Larry McMurtry – Telegraph Days

Cowboy cliches? McMurtry heads ’em up, moves ’em out
Larry McMurtry has much to tell us about the cognitive dissonance between the enduring Western myths and the messier, uglier truths about the taming of the frontier. But as much as he’d like to set the record straight, he’s too enamored of these myths to resist playing around with them—even reveling in them. That’s what separates the Pulitzer Prize-winning author of Lonesome Dove—his dense Dickensian masterpiece about machismo on the plains—from a dreary demythologizer like Deadwood creator David Milch, who foregrounds the existential dread of the West but leaches out the sense of adventure.

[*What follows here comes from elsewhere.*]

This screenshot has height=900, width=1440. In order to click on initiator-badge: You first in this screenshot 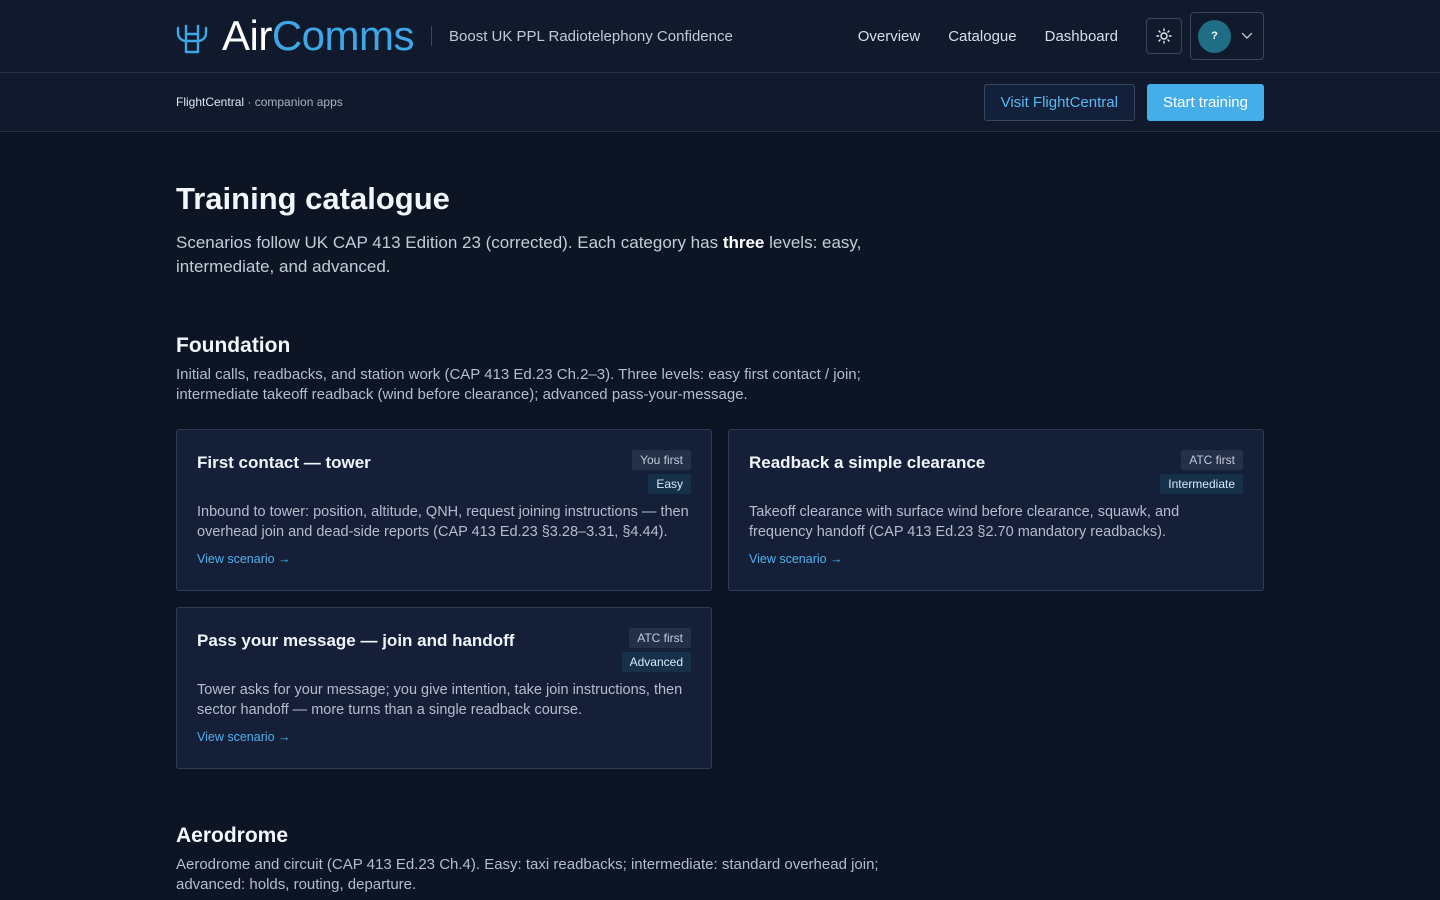, I will do `click(662, 460)`.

McMurtry is a ripping storyteller; he just tells a few too many. Telegraph Days is his 44th book in 45 years, and we can’t leave out all those screenplays, essays and reviews. He’s become a national treasure, our Scheherazade of the West, but every once in a while he’ll cough up something like Telegraph Days, a genre exercise that revisits many of the themes McMurtry has explored elsewhere with far greater depth and nuance.
Telegraph Days’ protagonist is Marie Antoinette “Nellie” Courtright, a 22-year old true-grit gal that has become something of a McMurtry stock character. The story, which Nellie narrates herself, takes place in the years immediately following the end of the Civil War. Nellie and her brother Jackson are the two surviving members of the Courtright clan, which has been decimated by a brutal Western migration that felled their mother and six siblings. The story begins with the suicide of patriarch Perceval Courtright, who hangs himself from the rafters of his barn. Faced with an uncertain future on their father’s failed plantation, which is somewhere south of the Cimarron River in the Midwest plains, Nellie and Jackson travel by mule to a Nowheresville town called Rita Blanca, “A dusty place…where people stopped when they just absolutely didn’t have the strength to travel another stop toward Santa Fe or wherever they thought they wanted to get to.”